Hypertrophy Mechanisms Revisited

By Eric Bugera

Mechanical Tension, Metabolic Stress, and Muscle Damage

  • Mechanical tension, metabolic stress, and muscle damage are the three commonly proposed hypertrophy triggers.
  • Evidence continues to suggest that of the three, absolute tension is the primary driver with metabolic stress (and possibly muscle damage) serving as surrogate routes to tension.
  • Although tension is the main goal, metabolic stress is a useful tool to tailor within programs to achieve said desired tension.

Hypertrophy Mechanisms

Underlying mechanisms serve as the north star in any walk of life – but particularly within the realm of fitness. Whether you’re into German volume training, using bro-splits, or the specialized flavor of the month protocol, your ability to critically appraise a program based upon mechanistic merit can help you make better decisions faster. There are rarely proprietary training strategies that truly break the mold of what your body was already responding to – but, underlying mechanisms help provide clarity as to why.

Mandatory Tension

The three primary triggers of skeletal muscle hypertrophy have been long espoused to be mechanical tension, metabolic stress, and muscle damage. While all three may be associated with muscle hypertrophy, there is currently only one front runner with enough evidence supporting it as an essential component – tension. All training strategies that provide adequate stimulus for growth appear intimately tied to the development of high degrees of tension within the working muscle.

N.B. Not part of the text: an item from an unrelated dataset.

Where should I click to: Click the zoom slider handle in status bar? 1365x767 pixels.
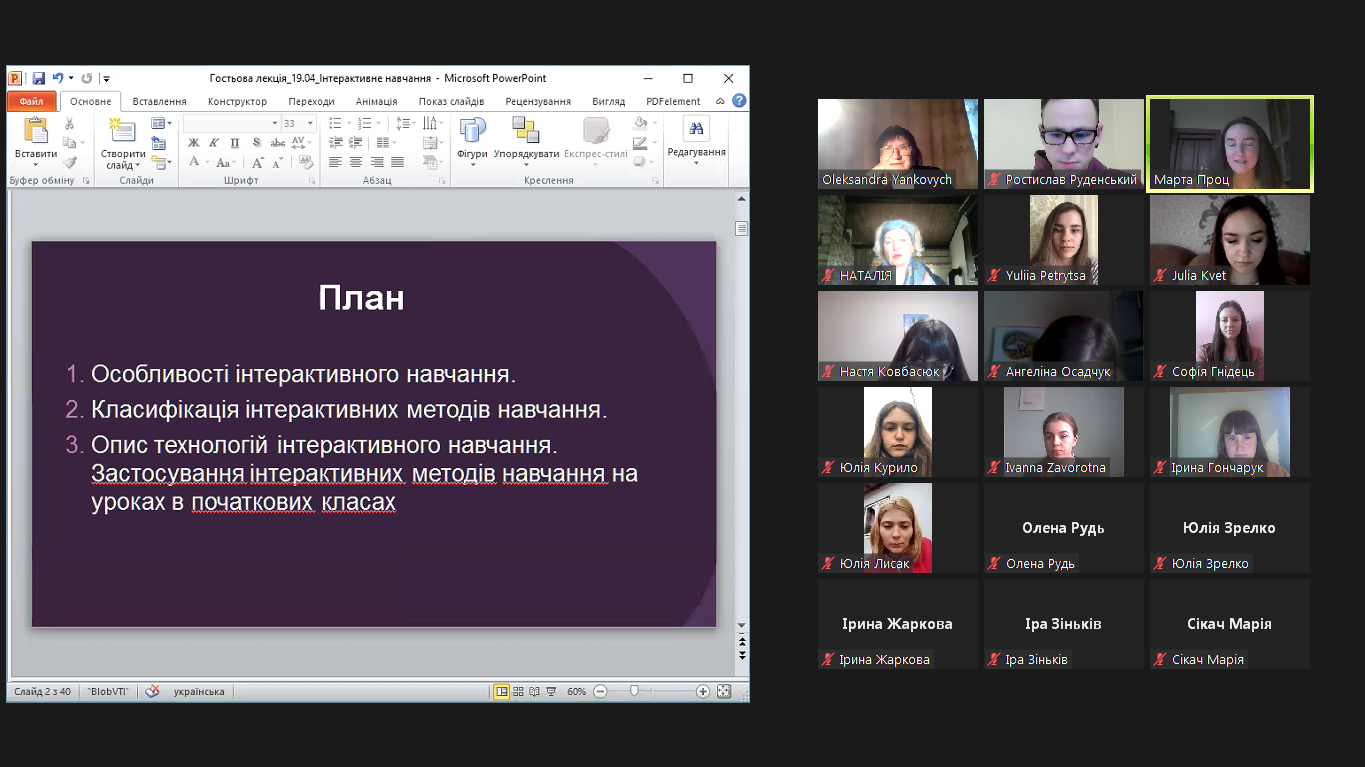(x=634, y=691)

Metabolic stress (the accumulation of metabolic byproducts of energy production) has been closely associated with hypertrophic outcomes, but research has struggled to identify independent or additive means through which metabolic stress provides significant signaling for growth in absence of mechanical tension (or colloquially, tension). While research continues to sift through possible alternative routes – for now, the clear connection is likely due to metabolic stress serving as a proxy for tension. As more metabolic byproducts are generated, the amount of active muscle fibers decreases due to a noxious cellular environment. From there, additional fibers must be recruited for continued action and thus generation of tension when closeness to failure is reached.

Similarly, muscle damage seems to stimulate superficially important pathways such as satellite cell mobilization; however, it also struggles to present unique net-positive growth potential in absence of high degrees of tension. Additionally, too much intentionally damaging activity may actually marshal important resources to specifically repair back to baseline before any new tissue can even be considered for growth. In this sense, muscle damage should likely be left deprioritized outside of its normal occurrence during all exercise.

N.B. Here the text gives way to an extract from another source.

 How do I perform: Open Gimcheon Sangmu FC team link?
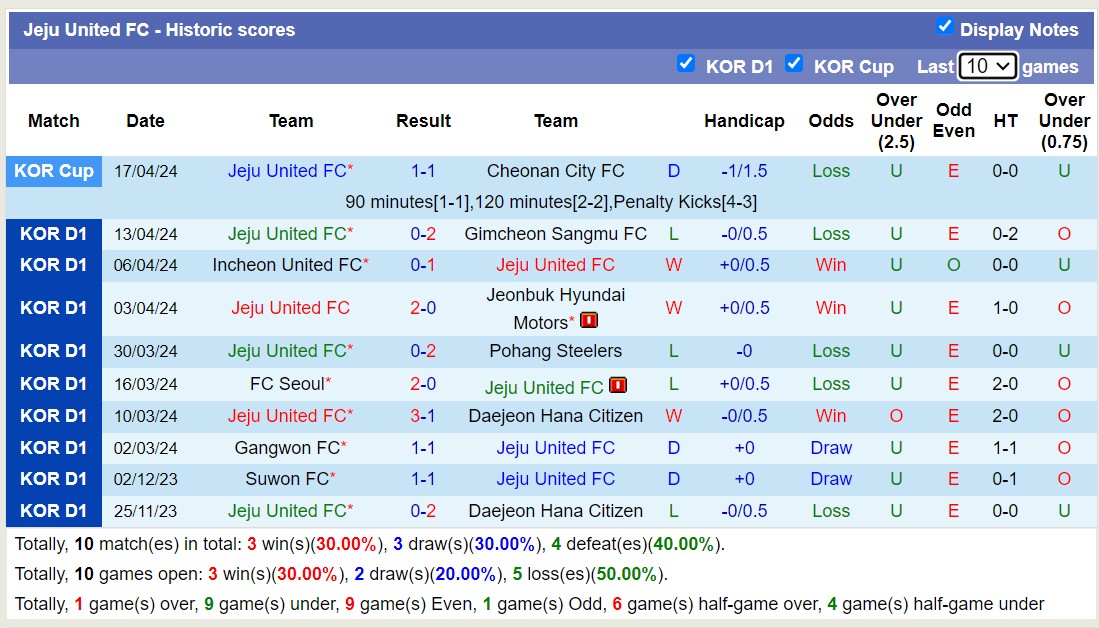[x=555, y=234]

This brings us back to tension – which is the most supported, easy to replicate and quantify stimulus possible. While metabolic stress and muscle damage may eventually receive higher prioritization if they eventually achieve greater mechanistic validation; currently, tension appears to be the frontrunner to prioritize. Metabolic stress may be a useful proxy to generate high degrees of tension and offer programming options – but underneath it all, likely, tension is the main driver.

Tension Yields Results

High degrees of tension can be inferred by observing an involuntary slowing of repetition speed during a set. While metabolic stress may be a useful tool in pursuit of high degrees of tension, it is just that. A tool. Muscle damage may yet play a role (either additive or redundant) in hypertrophic responses, but when measured against one another – tension is the clear and obvious priority.

  • Analyze where your exercise selection, set, and repetitions schemes favor tension, metabolic stress, or muscle damage.
  • Refine your choices to better achieve tension with less redundant volume or damaging mechanisms which may undercut recovery.
  • When all else fails, pursue closeness to muscle failure.